Вопросы оплаты в музыкальной среде, повторяю, стояли… В общем, дай бог такой эрекции. Поначалу каждый музыкант рвался на сцену. Готов был играть, доплачивая. Со временем это проходило – музыканты обзаводились семьями и начинали роптать. На этой стадии многие просто спивались, зачисляя себе в качестве оплаты дармовую выпивку. Желая при этом получать прилично. Любителей играть и получать от музыки кайф было мало. К таким, кстати, относился Макс. Короче, до той стадии, когда имя работало бы на тебя, музыкантами доживали немногие. Потом если не большая, то очень немаленькая их, музыкантов, часть, сидя на одинаковых кухнях или, как у нас в М-ске, на ночных скамеечках в обществе сигаретного дыма и низкокачественной выпивки, в обществе подержанных подруг, беззубо жаловались:
– Пробиться очень тяжело… – при этом, глотнув из бутылки, хмуро затягивались. Потому как пробиться – очень тяжело… А вот глотать – проще простого.
– Ну а вы? Не играете? – Паша задал не интересующий его, но обусловленный ходом беседы, вопрос. «Как вы? – А как вы?»
И тут я понял, что говорить про Осу ему не стоит. Я не хотел ни фальшивого сочувствия, ни дополнительных, неприятных вопросов.
– Разбежались, – скупо отдал я ему. Пускай додумывает, что угодно.
– А-а… – протянул он… – Это же у вас чувак пел в смирительной рубашке?
У на-ас… Это Оса и его артистические прибамбасы… Но тогда, кстати, было ничего себе…
– Ну, – говорю.
– Помню, помню… Пойдём? – он привстал, доставая кошелёк.
– Я заплачу, – притормозил его я, доставая крупную купюру.
Пройдя по Лиговскому проспекту (я прочел название), мы свернули в переулок, потом снова пошли по широкой улице. Беседовать на улице было невозможно – от мороза губы пробуксовывали согласные, поэтому я, отчаявшись говорить, смотрел. И многое из того, что я читал о Питере, узнавал… Особенно – норы арок, в которых жили похожие на прозрачных мокриц петербургские тайны…
Возле круглого жёлтого здания, в которое упиралась улица, свернули во двор. Поднялись на второй этаж по широкой каменной лестнице с фигурными перилами.
– Заходи… – эхо гулкого замка скрежетало в лестничных изгибах.
Я с облегчением нырнул в тёплое, пахнущее кошкой помещение.
– Значит, так, – хозяйничал Паша, утверждая на гудящую конфорку чайник и указывая мне место за столом. – Тебе хата на какое время нужна? На месяц, на два?

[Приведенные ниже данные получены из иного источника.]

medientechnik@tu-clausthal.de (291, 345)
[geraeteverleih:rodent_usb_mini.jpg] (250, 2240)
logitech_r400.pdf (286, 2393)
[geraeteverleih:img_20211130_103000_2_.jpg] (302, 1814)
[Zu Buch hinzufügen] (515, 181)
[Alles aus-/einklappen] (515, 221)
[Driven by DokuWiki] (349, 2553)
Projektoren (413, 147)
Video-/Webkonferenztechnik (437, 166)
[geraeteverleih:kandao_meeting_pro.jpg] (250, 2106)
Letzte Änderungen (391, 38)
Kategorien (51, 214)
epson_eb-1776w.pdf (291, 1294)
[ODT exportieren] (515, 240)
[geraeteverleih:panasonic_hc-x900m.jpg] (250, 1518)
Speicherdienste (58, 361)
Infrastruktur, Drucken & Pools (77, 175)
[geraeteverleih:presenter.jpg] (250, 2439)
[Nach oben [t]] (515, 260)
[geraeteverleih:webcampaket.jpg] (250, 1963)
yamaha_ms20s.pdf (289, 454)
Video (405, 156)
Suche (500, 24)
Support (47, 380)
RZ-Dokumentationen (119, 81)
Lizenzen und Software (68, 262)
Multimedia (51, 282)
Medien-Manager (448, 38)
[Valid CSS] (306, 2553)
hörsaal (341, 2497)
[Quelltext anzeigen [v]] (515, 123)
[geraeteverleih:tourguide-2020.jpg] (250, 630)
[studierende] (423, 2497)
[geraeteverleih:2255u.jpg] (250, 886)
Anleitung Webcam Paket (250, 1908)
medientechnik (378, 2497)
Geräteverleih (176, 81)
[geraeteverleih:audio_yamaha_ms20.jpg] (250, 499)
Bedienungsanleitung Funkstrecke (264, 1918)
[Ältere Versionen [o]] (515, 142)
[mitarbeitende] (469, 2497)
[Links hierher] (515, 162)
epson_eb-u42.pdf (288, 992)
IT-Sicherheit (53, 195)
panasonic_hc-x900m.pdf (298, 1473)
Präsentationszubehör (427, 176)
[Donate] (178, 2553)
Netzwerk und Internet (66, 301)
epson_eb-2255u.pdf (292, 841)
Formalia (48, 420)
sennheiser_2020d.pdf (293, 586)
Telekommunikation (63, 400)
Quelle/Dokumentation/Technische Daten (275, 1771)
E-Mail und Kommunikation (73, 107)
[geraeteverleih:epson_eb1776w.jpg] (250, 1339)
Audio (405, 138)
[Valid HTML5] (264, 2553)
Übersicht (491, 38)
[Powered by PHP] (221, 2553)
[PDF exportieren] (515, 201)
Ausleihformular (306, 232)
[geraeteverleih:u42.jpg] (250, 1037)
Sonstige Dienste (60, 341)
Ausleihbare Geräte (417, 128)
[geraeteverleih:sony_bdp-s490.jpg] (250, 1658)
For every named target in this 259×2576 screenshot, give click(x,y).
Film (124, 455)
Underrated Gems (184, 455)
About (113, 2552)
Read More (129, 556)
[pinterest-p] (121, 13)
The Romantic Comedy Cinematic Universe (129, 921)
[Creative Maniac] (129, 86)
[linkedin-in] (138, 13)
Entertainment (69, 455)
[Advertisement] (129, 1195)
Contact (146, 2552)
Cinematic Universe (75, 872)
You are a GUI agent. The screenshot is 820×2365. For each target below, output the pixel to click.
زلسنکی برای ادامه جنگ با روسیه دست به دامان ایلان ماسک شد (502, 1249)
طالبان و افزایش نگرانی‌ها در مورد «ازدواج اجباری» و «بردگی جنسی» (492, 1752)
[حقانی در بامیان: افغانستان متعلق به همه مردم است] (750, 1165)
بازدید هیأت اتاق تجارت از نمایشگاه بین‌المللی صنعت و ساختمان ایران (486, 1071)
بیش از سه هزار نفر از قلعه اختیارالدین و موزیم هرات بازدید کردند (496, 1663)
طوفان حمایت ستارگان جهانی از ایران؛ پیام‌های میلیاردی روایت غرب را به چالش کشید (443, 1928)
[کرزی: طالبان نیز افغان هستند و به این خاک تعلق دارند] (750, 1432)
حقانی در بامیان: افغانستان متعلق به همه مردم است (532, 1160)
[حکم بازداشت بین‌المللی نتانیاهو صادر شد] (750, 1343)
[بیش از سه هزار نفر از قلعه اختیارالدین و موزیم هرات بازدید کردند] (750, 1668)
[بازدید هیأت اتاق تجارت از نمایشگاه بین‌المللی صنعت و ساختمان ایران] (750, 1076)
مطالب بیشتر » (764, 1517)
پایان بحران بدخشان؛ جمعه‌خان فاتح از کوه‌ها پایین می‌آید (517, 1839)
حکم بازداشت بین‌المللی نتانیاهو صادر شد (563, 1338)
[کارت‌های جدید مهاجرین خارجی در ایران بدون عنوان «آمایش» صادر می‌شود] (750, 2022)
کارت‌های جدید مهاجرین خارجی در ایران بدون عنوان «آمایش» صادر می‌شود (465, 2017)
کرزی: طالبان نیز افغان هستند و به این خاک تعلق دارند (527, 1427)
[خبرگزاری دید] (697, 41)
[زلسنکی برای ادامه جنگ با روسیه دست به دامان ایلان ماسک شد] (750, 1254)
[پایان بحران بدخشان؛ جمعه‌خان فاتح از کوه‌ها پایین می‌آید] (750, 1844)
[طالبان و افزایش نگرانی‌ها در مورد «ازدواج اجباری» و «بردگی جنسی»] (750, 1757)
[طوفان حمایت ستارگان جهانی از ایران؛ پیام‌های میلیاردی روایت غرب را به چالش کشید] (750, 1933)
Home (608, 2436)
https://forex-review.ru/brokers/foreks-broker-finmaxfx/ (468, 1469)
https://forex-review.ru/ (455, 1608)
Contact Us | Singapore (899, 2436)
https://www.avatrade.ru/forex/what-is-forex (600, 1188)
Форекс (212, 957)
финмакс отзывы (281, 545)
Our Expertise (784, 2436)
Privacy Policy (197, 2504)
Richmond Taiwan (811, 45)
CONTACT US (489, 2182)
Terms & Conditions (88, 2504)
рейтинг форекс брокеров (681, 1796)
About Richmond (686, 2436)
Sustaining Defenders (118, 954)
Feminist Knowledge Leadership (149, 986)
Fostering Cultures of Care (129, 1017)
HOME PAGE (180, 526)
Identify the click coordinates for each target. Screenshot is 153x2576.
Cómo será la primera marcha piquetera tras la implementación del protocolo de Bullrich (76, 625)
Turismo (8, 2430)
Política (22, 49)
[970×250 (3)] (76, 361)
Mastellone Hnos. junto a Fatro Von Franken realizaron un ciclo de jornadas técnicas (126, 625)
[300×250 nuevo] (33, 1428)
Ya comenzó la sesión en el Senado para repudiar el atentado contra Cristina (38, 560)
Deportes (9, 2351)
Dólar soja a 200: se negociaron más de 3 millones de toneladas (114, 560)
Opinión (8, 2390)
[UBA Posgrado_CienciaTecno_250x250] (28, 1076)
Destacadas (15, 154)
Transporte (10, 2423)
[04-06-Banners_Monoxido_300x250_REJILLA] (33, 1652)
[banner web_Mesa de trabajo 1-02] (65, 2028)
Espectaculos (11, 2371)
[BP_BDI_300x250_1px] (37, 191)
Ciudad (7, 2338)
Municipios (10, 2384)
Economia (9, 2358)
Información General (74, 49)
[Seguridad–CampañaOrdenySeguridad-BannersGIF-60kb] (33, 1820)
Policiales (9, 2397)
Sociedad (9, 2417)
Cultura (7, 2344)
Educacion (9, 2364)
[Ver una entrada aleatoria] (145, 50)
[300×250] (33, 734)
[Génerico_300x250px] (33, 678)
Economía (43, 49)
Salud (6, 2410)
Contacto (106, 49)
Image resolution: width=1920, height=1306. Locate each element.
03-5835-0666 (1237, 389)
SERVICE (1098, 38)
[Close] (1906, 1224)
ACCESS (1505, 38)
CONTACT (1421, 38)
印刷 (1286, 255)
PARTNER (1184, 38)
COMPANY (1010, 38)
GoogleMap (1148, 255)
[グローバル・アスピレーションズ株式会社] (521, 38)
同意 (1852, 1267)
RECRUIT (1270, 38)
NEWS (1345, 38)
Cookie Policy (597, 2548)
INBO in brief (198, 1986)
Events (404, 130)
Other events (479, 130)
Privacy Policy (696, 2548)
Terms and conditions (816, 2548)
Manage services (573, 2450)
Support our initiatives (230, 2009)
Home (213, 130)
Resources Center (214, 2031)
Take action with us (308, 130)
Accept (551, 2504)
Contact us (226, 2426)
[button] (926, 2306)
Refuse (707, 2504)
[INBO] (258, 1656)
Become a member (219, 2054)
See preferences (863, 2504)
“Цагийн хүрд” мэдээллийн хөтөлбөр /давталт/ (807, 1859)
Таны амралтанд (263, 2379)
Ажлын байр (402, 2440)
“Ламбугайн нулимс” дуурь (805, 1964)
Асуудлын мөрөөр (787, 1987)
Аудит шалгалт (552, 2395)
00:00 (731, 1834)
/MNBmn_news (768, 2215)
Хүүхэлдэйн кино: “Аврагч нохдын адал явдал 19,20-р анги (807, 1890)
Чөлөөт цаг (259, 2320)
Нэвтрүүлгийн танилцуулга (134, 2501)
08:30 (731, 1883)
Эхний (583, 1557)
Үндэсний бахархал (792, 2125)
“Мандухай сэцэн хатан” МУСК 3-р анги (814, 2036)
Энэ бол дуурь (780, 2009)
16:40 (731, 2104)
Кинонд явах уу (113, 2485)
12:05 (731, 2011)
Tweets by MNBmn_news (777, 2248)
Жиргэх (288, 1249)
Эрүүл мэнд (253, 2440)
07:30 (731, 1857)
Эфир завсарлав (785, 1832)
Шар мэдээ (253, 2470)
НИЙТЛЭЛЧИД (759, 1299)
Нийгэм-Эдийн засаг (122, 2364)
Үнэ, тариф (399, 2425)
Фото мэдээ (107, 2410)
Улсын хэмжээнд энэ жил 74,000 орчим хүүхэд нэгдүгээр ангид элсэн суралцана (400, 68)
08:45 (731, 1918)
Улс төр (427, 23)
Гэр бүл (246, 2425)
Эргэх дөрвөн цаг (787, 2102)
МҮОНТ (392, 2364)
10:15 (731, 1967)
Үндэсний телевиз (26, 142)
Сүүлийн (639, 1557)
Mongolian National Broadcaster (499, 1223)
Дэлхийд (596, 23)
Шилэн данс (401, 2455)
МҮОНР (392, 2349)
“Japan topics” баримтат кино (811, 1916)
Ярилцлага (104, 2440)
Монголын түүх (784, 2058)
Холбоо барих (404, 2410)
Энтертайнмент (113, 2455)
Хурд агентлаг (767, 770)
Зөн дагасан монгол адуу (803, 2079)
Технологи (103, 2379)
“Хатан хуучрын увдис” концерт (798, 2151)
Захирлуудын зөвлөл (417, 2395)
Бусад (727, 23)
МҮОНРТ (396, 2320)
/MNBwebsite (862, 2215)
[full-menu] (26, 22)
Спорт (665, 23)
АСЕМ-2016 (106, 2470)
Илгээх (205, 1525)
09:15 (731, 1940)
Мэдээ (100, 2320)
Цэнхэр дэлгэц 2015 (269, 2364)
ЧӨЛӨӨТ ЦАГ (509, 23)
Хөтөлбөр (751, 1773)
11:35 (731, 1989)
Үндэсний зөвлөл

– Не знаю, – злясь на себя, пробормотал я. Я как-то не готов был так сразу… Поэтому, чтобы смягчить глупость, добавил: – На два – точно!
Этот вывод я сделал только что, вспомнив количество денег на карточке, с которыми я готов был расстаться.
– На два? – соображал что-то он, и я на всякий случай подтвердил:
– На два.
– Серый, хата есть… Но чтобы тебя поселить, надо сперва оттуда кой-кого выселить… Ценник умеренный, – и Паша назвал сумму, которая меня в общем устраивала.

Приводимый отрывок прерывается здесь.